Bibliographie
Katia Poletti (dir.), Félix Vallotton illustrateur. Catalogue raisonné en ligne, Lausanne, Fondation Félix Vallotton, Lausanne/Zurich, Institut suisse pour l’étude de l’art (SIK-ISEA), 2025.
Hervé Joubeaux et Hélène Oblin (dir.), Portraits de Mallarmé, de Manet à Picasso, cat. exp. Vulaines-sur-Seine, Musée départemental Stéphane Mallarmé, 2013.
Marie-Pierre Salé, «Le Livre des Masques: « Je ne vois pas ce qui est ; ce qui est, c’est ce que je vois», in Édouard Papet, Masques. De Carpeaux à Picasso, Paris, Hazan, musée d’Orsay, 2008, p. 136-145.

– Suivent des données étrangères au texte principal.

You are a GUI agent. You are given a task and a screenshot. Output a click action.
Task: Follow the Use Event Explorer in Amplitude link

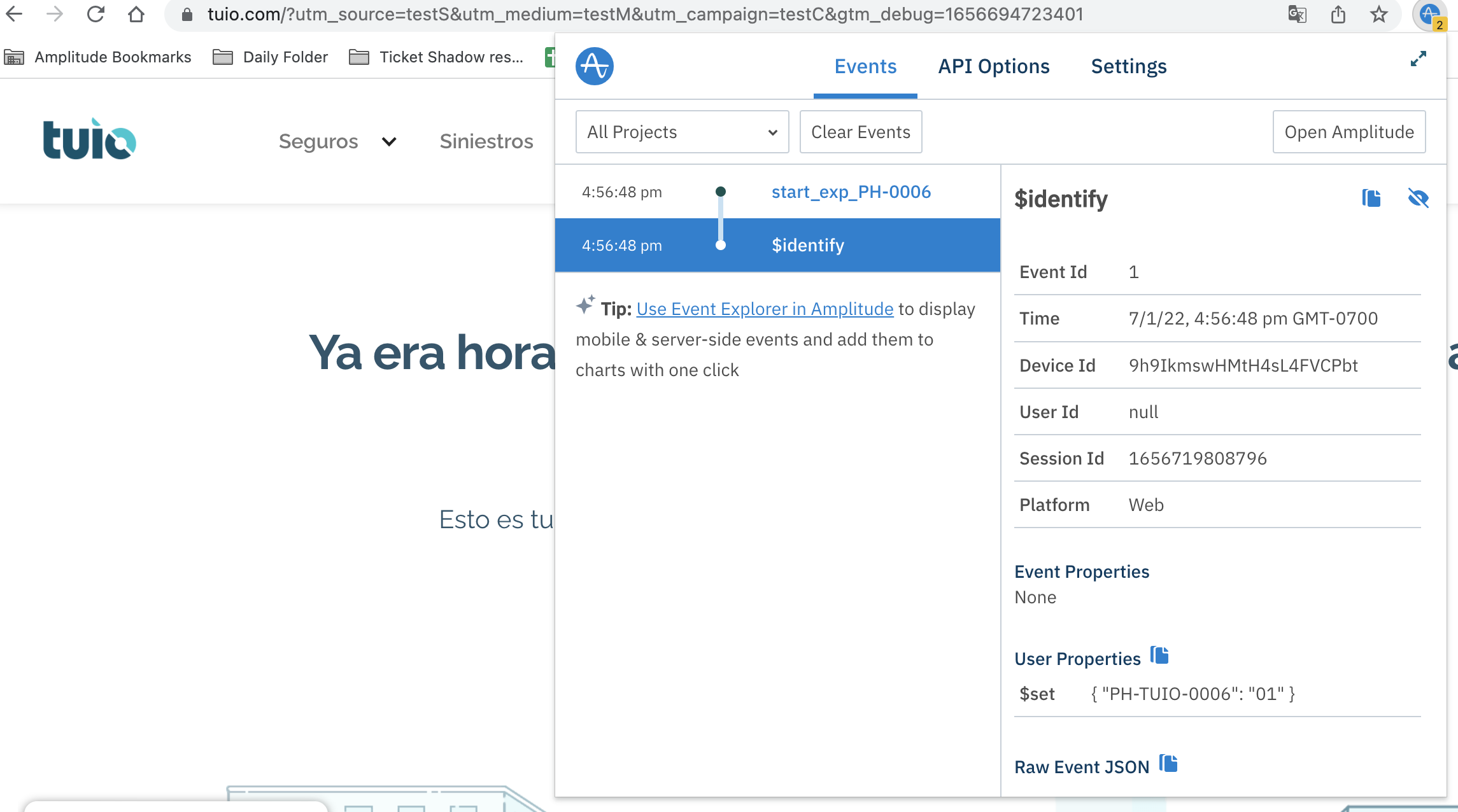click(x=765, y=309)
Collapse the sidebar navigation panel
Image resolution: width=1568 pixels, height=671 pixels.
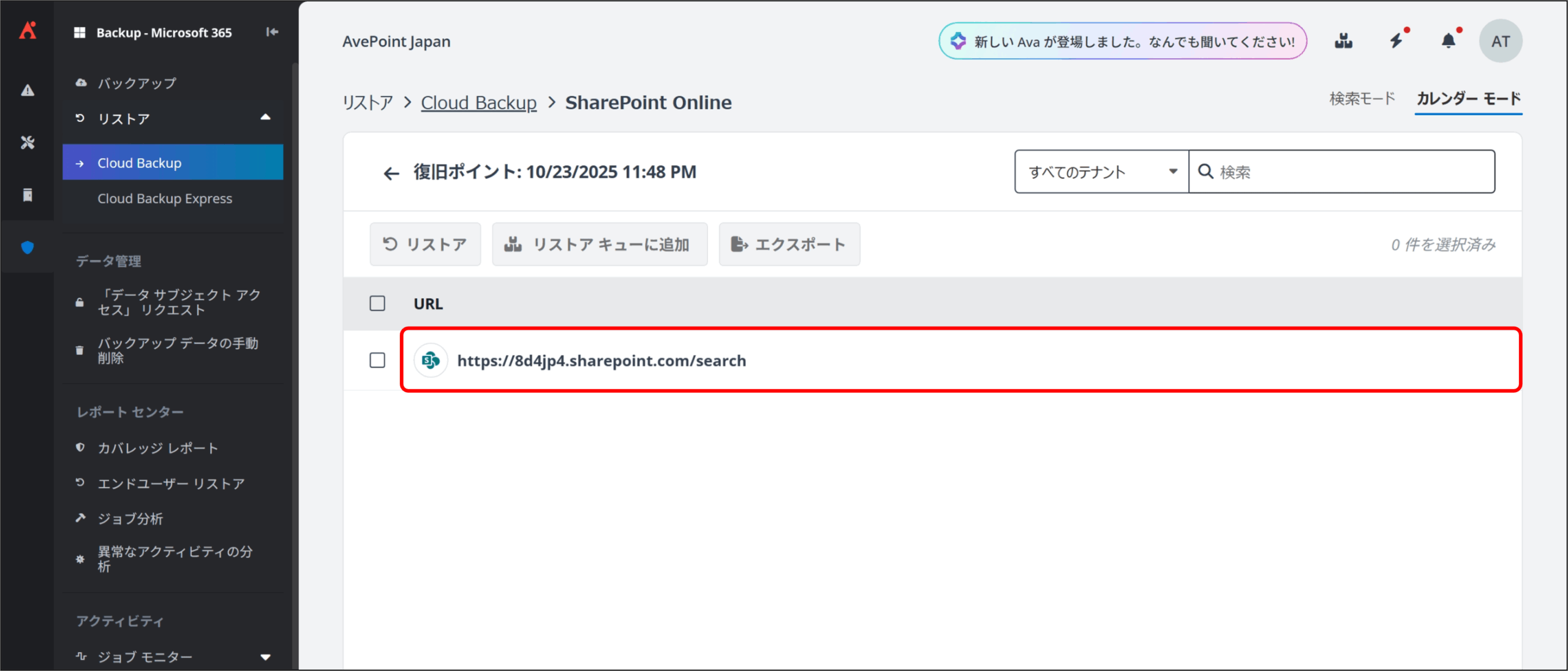point(272,32)
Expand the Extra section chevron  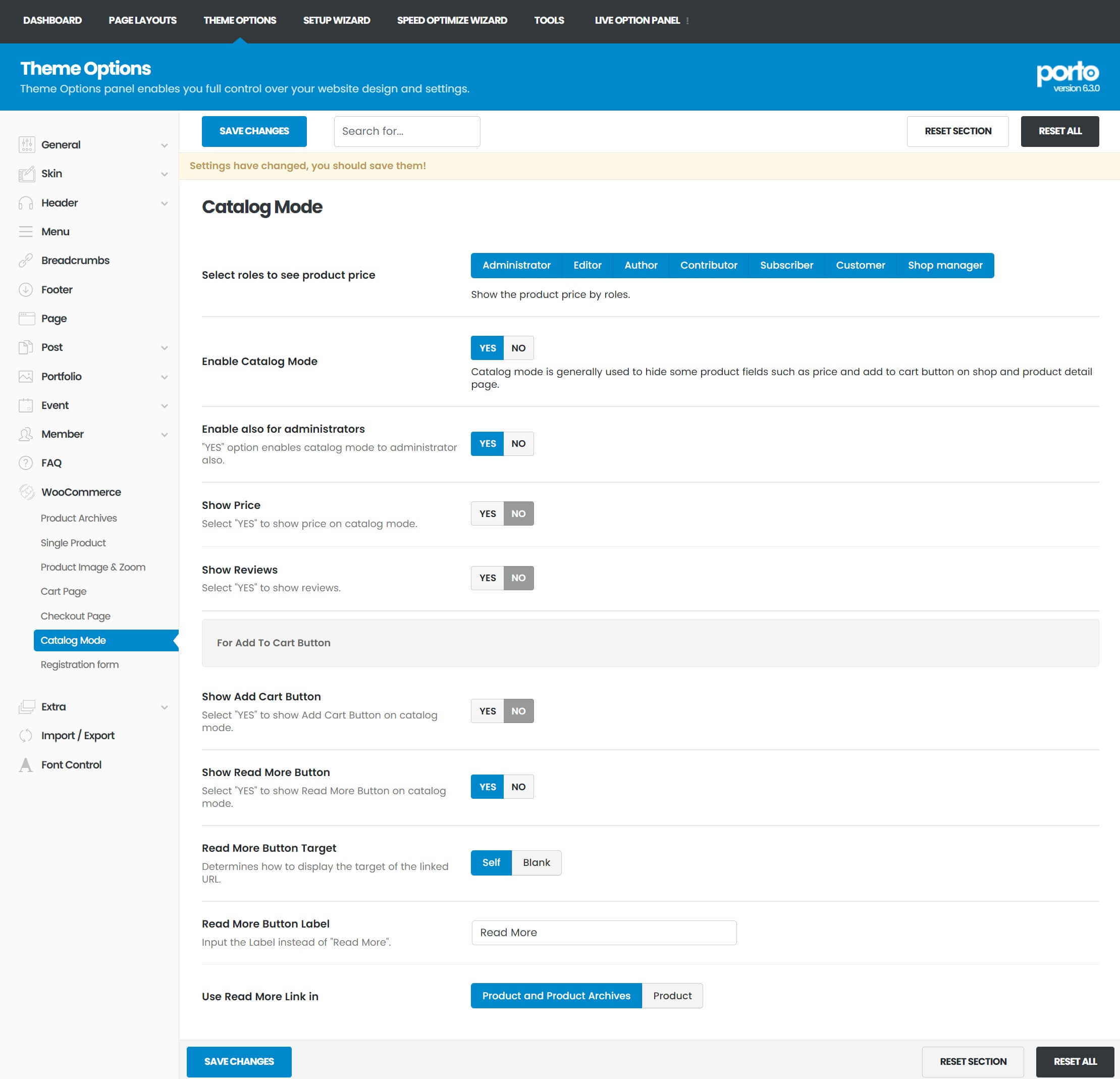point(165,707)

Au tournant du siècle, Vallotton réalise quelque 400 portraits de personnalités illustres, pour la plupart contemporaines. Ces petits dessins à l’encre de Chine sont commandés par des revues telles Le Mercure de France, La Revue des Revues, ou encore Le Cri de Paris, et reproduits photomécaniquement. Ils recourent à la même synthèse formelle, aux mêmes oppositions radicales entre plages noire et blanche que la gravure sur bois, une technique dans laquelle l’artiste est passé maître dès le début des années 1890.
L’appellation communément donnée à cette production prolifique est due à Rémy de Gourmont: «Vous convient-il pour vos têtes le mot masque ?», s’enquiert l’écrivain au moment de publier son Livre des Masques. Portraits symbolistes, un ouvrage en deux volumes (1896 et 1898) qui en reproduit 53. Vallotton ne peut qu’acquiescer, sa quête graphique de l’essentiel rejoignant les préoccupations de l’écrivain anti-naturaliste, allergique tant au détail qu’à l’anecdote.
L’artiste réalise trois masques de Stéphane Mallarmé. Le premier dessin, dit aux yeux fermés, est reproduit en cul-de-lampe dans la Revue franco-américaine de juillet 1895. Le deuxième, aux yeux mi-clos, sur fond de nuage, paraît en août 1895 dans la revue américaine The Chap Book qui l’imprime en rouge. Le troisième enfin, celui conservé par le Musée, est publié dans le premier volume du Livre des Masques.
Ces trois portraits ont pour particularité d’avoir été dessinés d’après le modèle, alors que Vallotton travaille le plus souvent d’après photographie. La séance de pose – probablement leur première rencontre – est fixée par Mallarmé à son domicile le 2 mars 1895: «Cher Monsieur Vallotton, Je vous réponds un peu du fond d’un rhume cloaqueux, dont ma tête n’émerge pas encore suffisamment pour que je vous l’offre; mais je suppose que je serai […] ratissé, mouché pour la journée de Samedi.»